■ Task goal ■
There is a line containing "Task: Open the Landers sidebar item" in the records below. Repeat it and every line after it, exactly, through the final line, but no pictures.

(Study material)

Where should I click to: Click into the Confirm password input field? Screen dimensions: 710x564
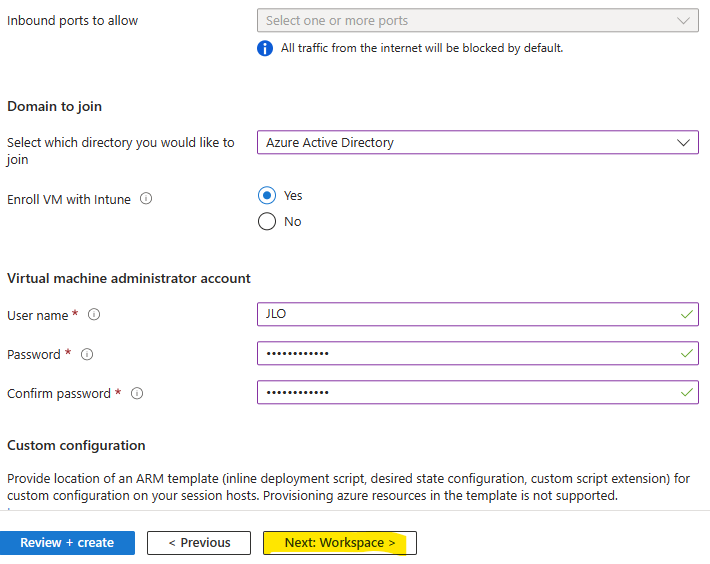tap(478, 392)
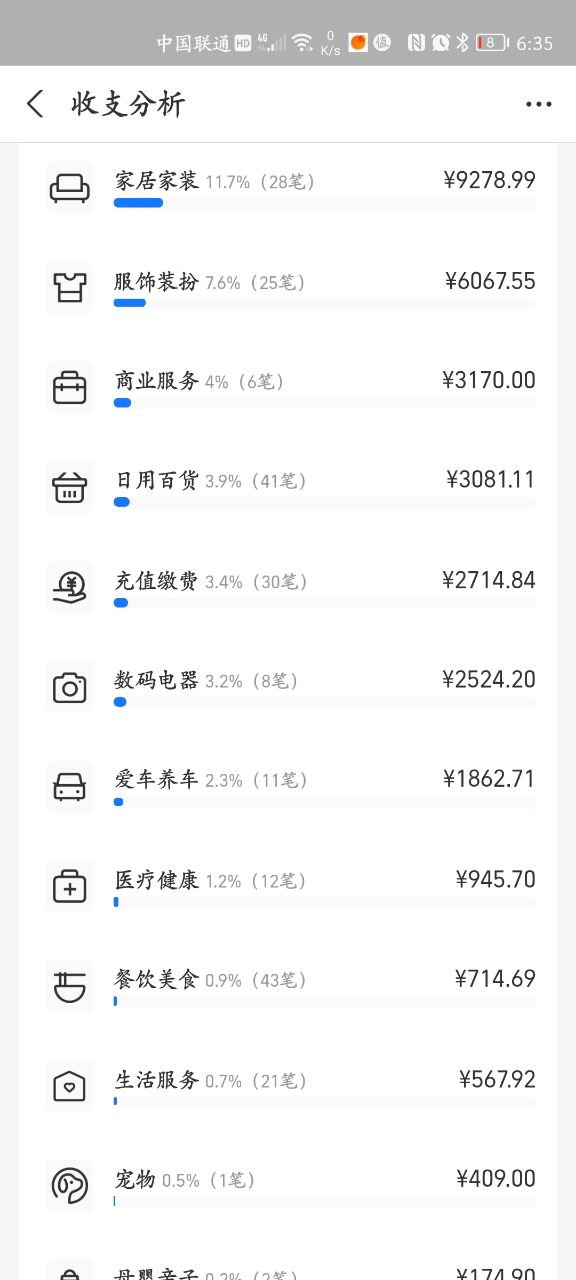Screen dimensions: 576x1280
Task: Tap the basket icon for 日用百货
Action: (69, 487)
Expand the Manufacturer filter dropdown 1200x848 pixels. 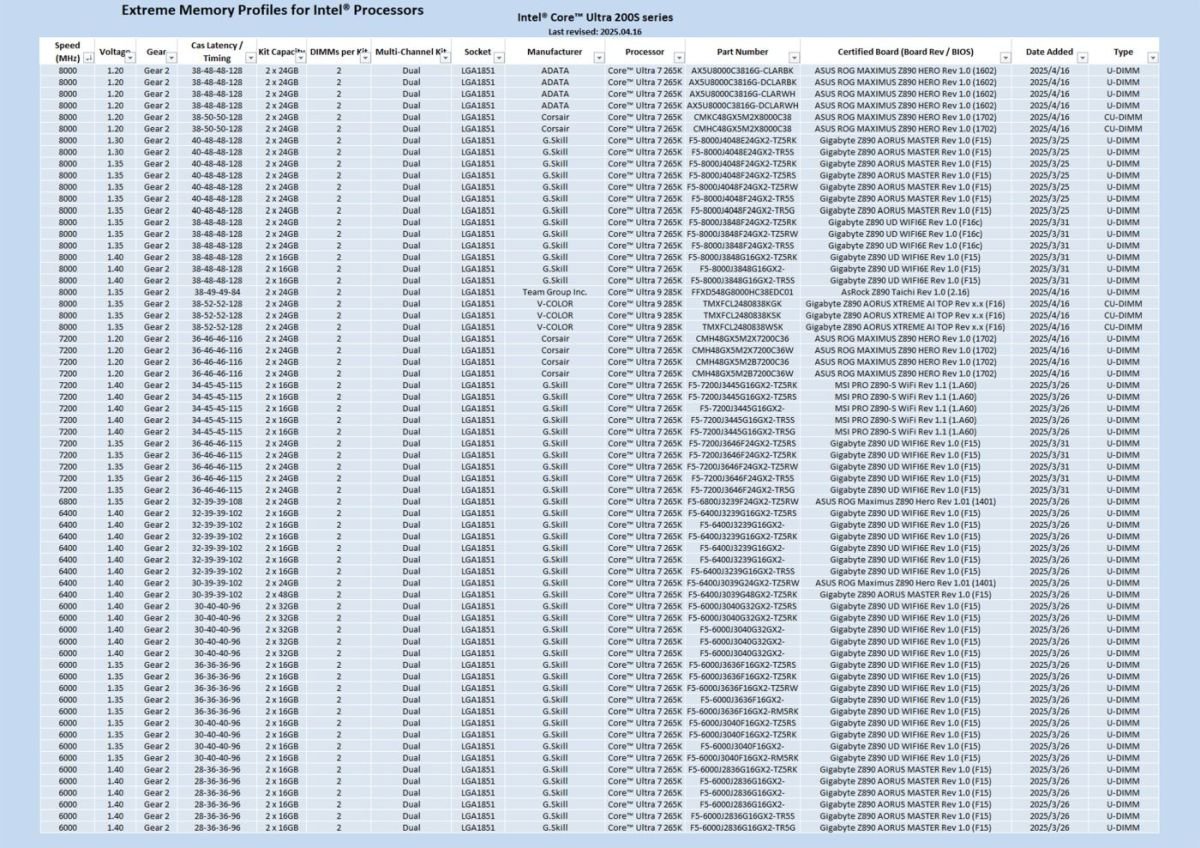600,59
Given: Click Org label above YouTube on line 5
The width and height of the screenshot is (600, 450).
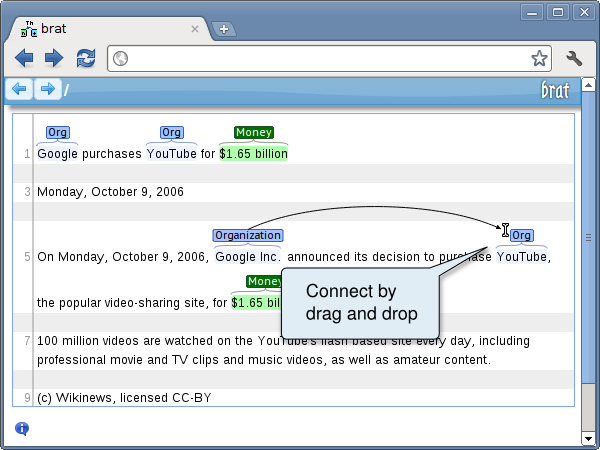Looking at the screenshot, I should [521, 236].
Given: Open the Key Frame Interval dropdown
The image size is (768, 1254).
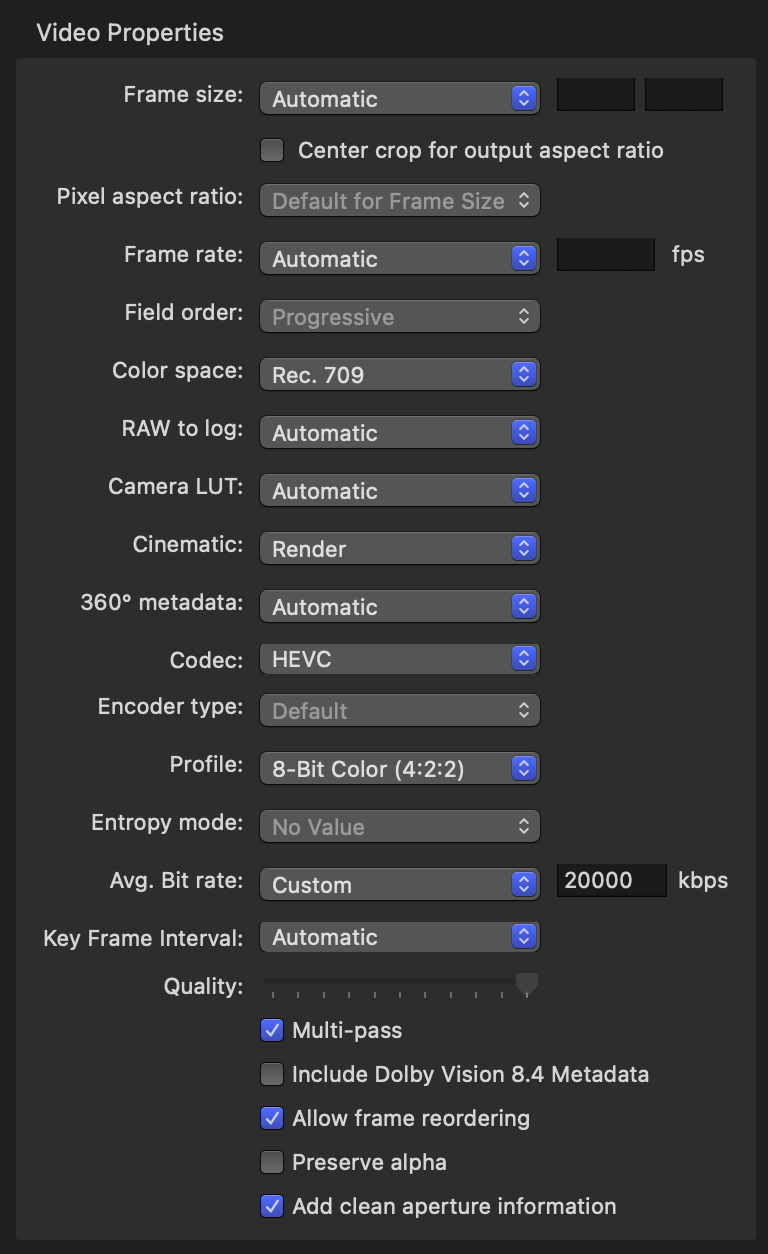Looking at the screenshot, I should (x=399, y=936).
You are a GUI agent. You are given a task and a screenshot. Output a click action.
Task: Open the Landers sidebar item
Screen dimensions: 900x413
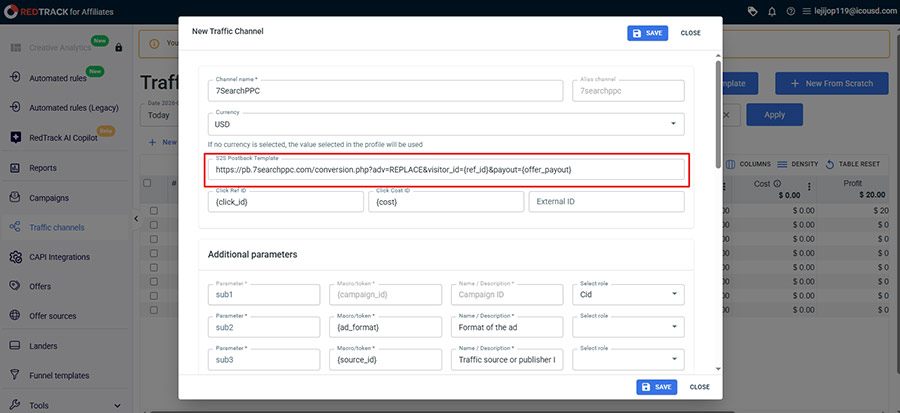coord(46,346)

(End Study material)

■ Answer section ■
Task: Open the Landers sidebar item
Screen dimensions: 900x413
coord(46,346)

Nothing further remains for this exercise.